The surprising GABA story began in the Sabatini lab with a series of experiments designed to see what happens when cells release dopamine. The scientists used optogenetics, a powerful technique that relies on genetic manipulation to selectively sensitize cells to light. In laboratory dishes, researchers tested brain tissue from mice engineered to show activity in dopamine neurons. Typically in such experiments, other neurotransmitters would be blocked in order to highlight dopamine, but Tritsch, a postdoctoral fellow in the Sabatini lab, decided instead to keep the cell in as natural a state as possible.
When Tritsch activated the dopamine neurons and examined their effects on striatal neurons, he naturally expected to observe the effects of dopamine release. Instead, he saw rapid inhibition of the striatal neurons, making it clear that another neurotransmitter -- which turned out to be the quick-acting GABA -- was at work. This was so unusual that the team launched a series of experiments to confirm that GABA was being released directly by these dopamine neurons.
A standard way to detect GABA is to look for vesicular GABA transporter, or VGAT, a protein that packages and carries GABA into neurotransmitter vesicles. The scientists silenced the gene that makes VGAT in mice and found that the dopamine neurons released GABA even in the absence of VGAT.
The researchers then tested other transporters, zeroing in on one that ferries dopamine and a variety of other neurotransmitters. For reasons they don't yet understand, this protein -- the vesicular monoamine transporter -- also shuttles GABA.

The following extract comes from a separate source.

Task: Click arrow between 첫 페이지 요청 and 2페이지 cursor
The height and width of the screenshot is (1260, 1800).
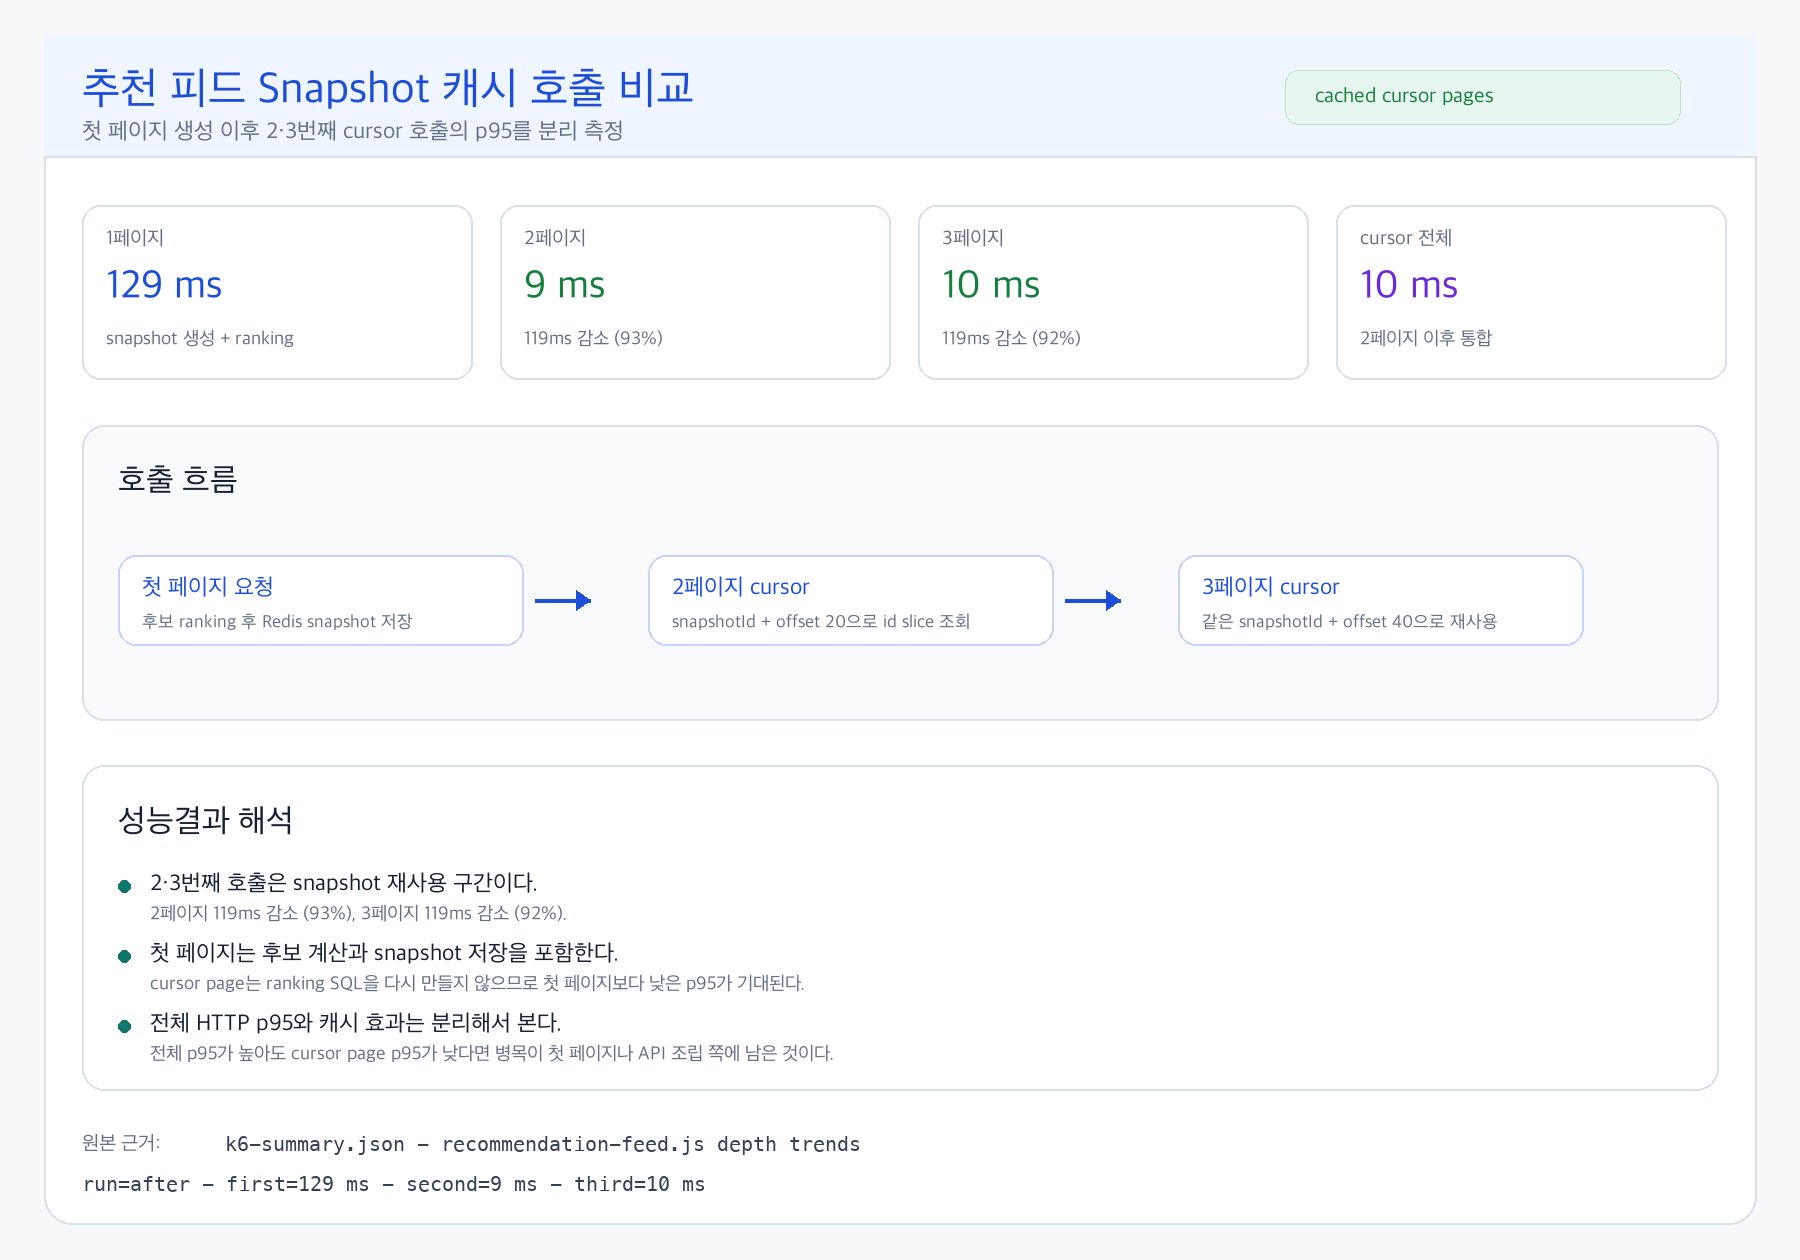Action: pyautogui.click(x=563, y=600)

"What makes this important now is that every manipulation that has targeted dopamine by targeting the vesicular monoamine transporter has altered GABA as well. And nobody's paid any attention to it," said Sabatini. "Every Parkinsonian model that we have in which we've lost dopamine has actually lost GABA, too. So we really have to go back now and think: Which of these effects are due to loss of GABA and which are due to loss of dopamine?"
Anatol Kreitzer, an assistant investigator at the Gladstone Institute of Neurological Disease in San Francisco, who was not involved in the research, called the findings remarkable.
"It was totally unexpected," said Kreitzer, who is also an assistant professor of physiology and neurology at the University of California, San Francisco. "At the molecular level, nobody really expected dopamine neurons to be releasing significant amounts of GABA. At the functional level, it's surprising that this major modulator of plasticity in the brain, which is so critical for Parkinson's, for learning and rewards, and for other psychiatric illnesses, can also release GABA. That raises a question as to what role GABA has."
GABA can very quickly change the electrical state of cells, inhibiting their activity by making them less excitable. Sabatini wonders if the loss of GABA in dopamine neurons could explain why hyperactivity is sometimes seen after chronic loss of these neurons.
The next challenge will be to explore whether other neurons that express the vesicular monoamine transporter also release GABA in addition to neurotransmitters such as serotonin and noradrenaline.
"These findings highlight how little we actually know about the most basic features of cell identity in the brain," said Sabatini.
Tritsch said what started out as a straightforward project to understand dopamine quickly changed direction, with lots of starts and stops on the way to some exciting new findings.
"It can be nice to come up with a hypothesis, test it, verify it, and have everything fall into place," he said. "But biology rarely works that way."
This research was funded by a Nancy Lurie Marks Family Foundation postdoctoral fellowship and by grants from the National Institutes of Health (NS046579 and 4R00NS075136).